A study by Jonathon Rose Companies found that, believe it or not, suburban households in the U.S. consume almost twice as much energy than the average American urban household.
The study considered factors such as running lights and computers (household uses) and commuting to work (transportation uses). According to the data, the average 2,000 square foot suburban home consumes 240 million BTU (British thermal units) each year, while the average urban home consumes 143 MBTU annually.
The large discrepancy is solely thanks to the shorter and greener commute of those who live in the city. While both average suburban homes and average urban homes consume 115 MBTU of energy in their physical residence in a year, suburbans consume an extra of 97 MBTU in transportation on average. Even those suburban households that try to keep their homes environmentally friendly scored 21 MBTU higher than an average urban home.

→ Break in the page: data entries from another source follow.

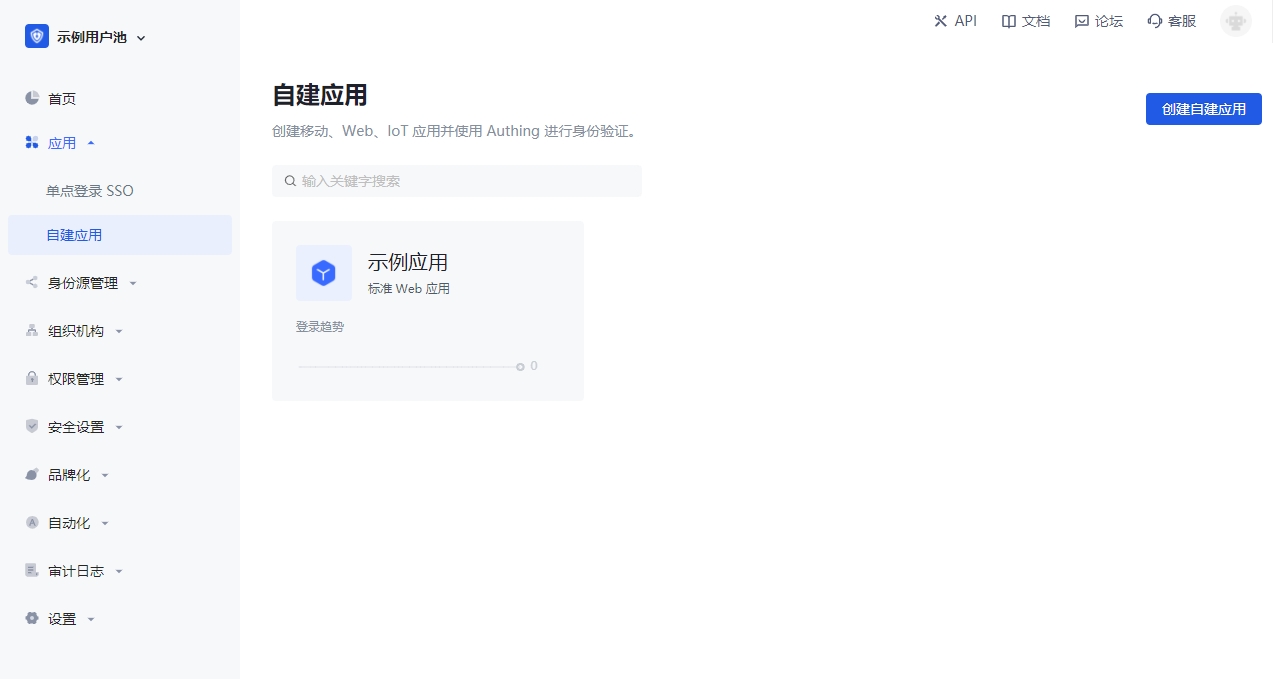The width and height of the screenshot is (1273, 679).
Task: Click the 组织机构 hierarchy icon
Action: tap(32, 331)
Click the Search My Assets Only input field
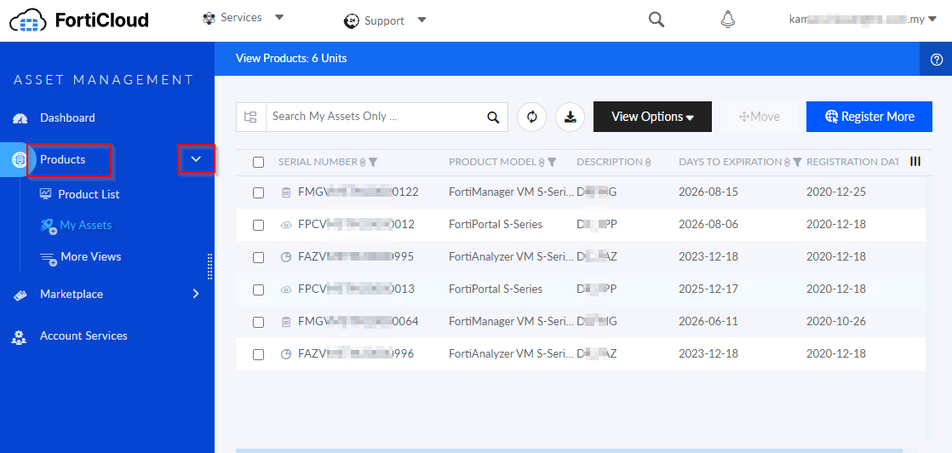This screenshot has height=453, width=952. [x=375, y=117]
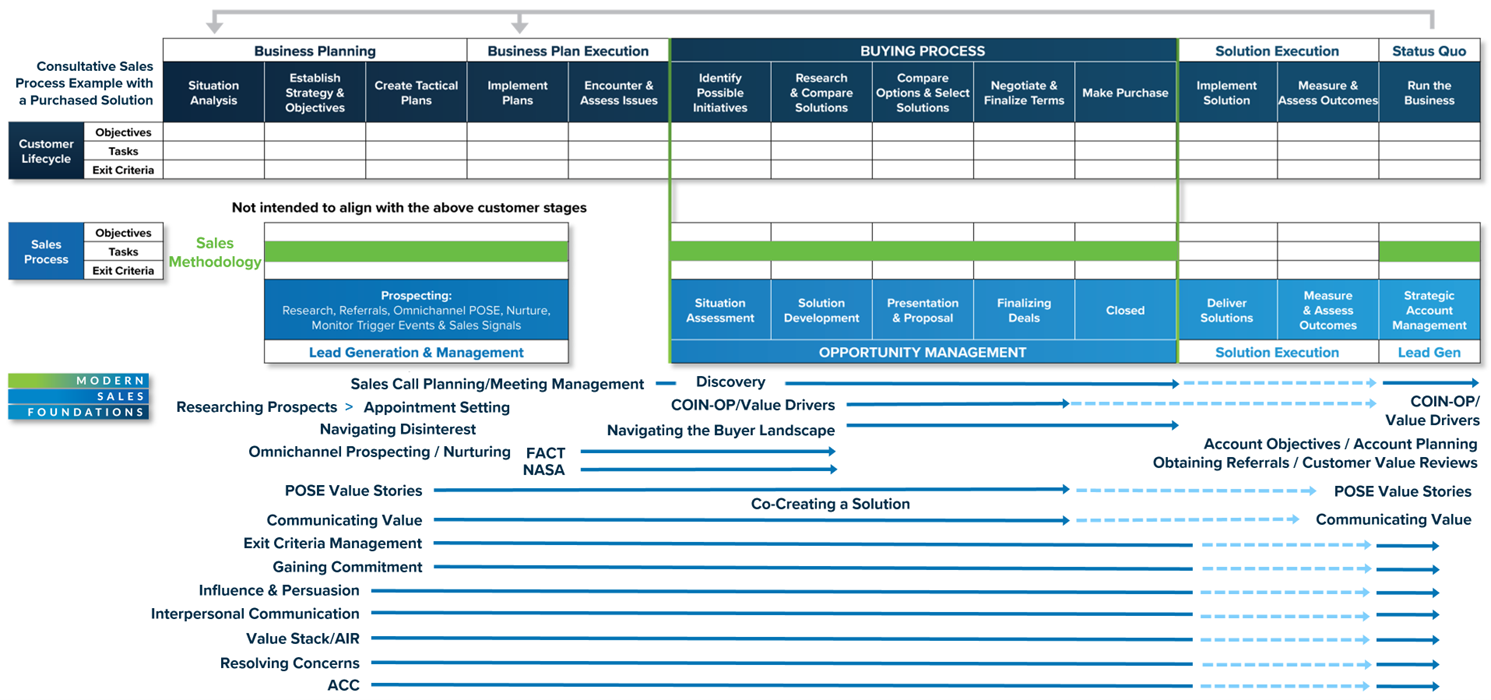Select the Customer Lifecycle row label
The width and height of the screenshot is (1491, 700).
click(46, 151)
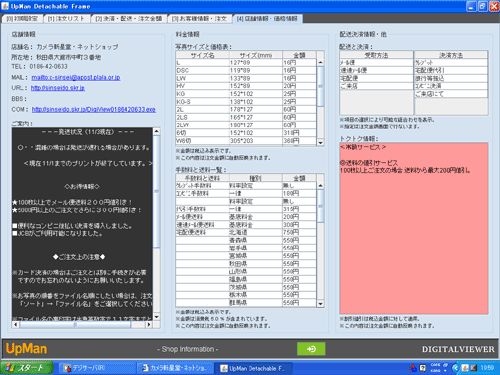Click the DIGITALVIEWER logo text
The height and width of the screenshot is (375, 500).
458,349
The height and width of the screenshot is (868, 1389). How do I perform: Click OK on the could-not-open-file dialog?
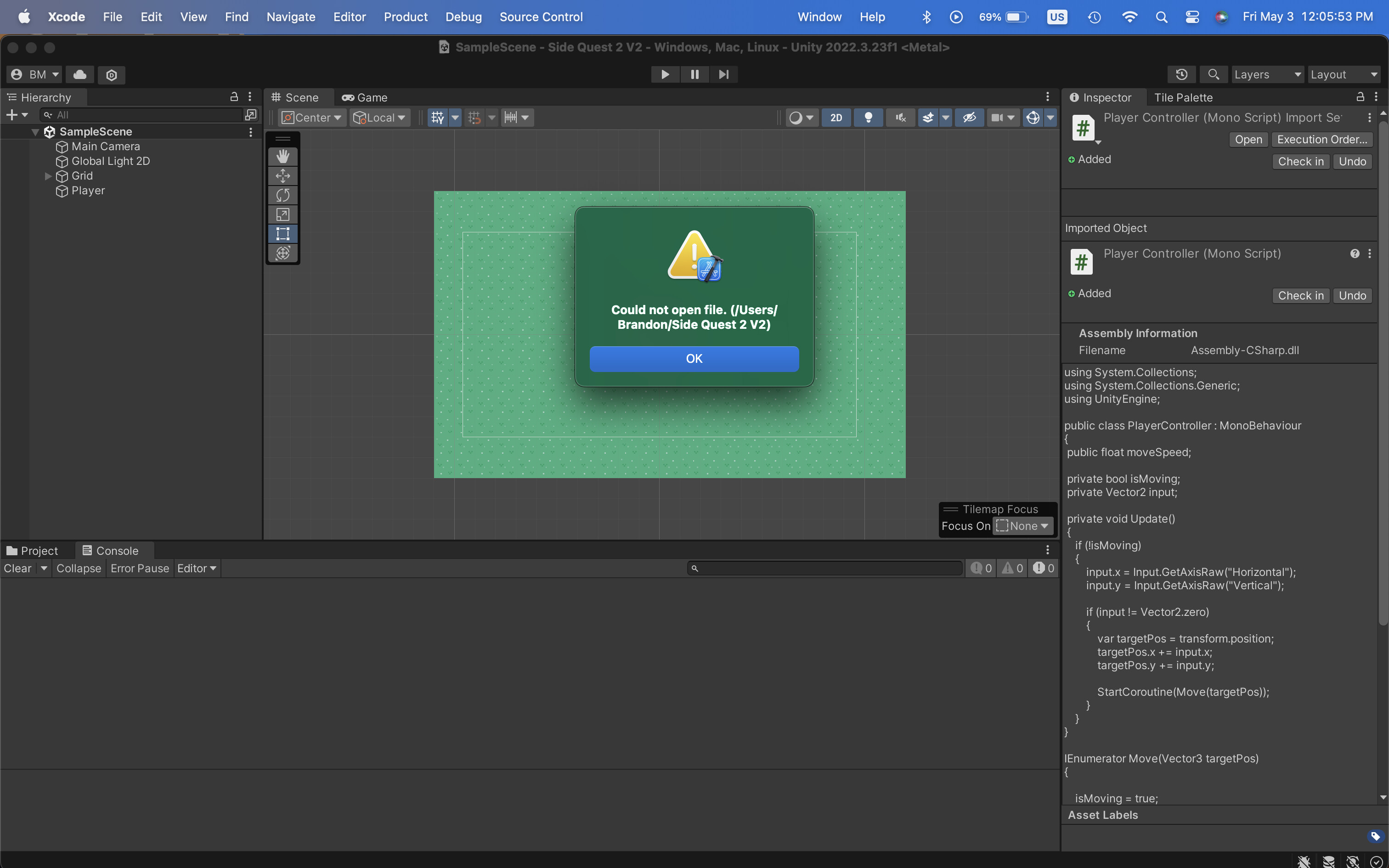point(694,358)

The most efficient type of home, according to the data, is urban multifamily housing that combines resources while being environmentally conscious at just 62 MBTU per year.
Those looking for a home in suburbia should opt for a condo or apartment if possible, and do their best to live close to work or school to make their commute shorter, and therefore, more eco-friendly.
If you currently live in a suburban household and don't plan on going anywhere, here are some ways to cut back on your energy consumption:
♦ Buy a programmable thermostat that will automatically lower the temperature when you aren't home or are sleeping.
♦ Carpool to school/work. Less cars on the road equals less energy consumed.
♦ Replace old windows with better and more efficient models that keep heat in your home.
♦ Stop drafts from seeping in under your doors. There are lots of different products that you can slip beneath your doors that prevent cool air from sneaking in.
♦ Turn off electronics when you aren't using them.
♦ Upgrade your old appliances to ones that are Energy Star qualified.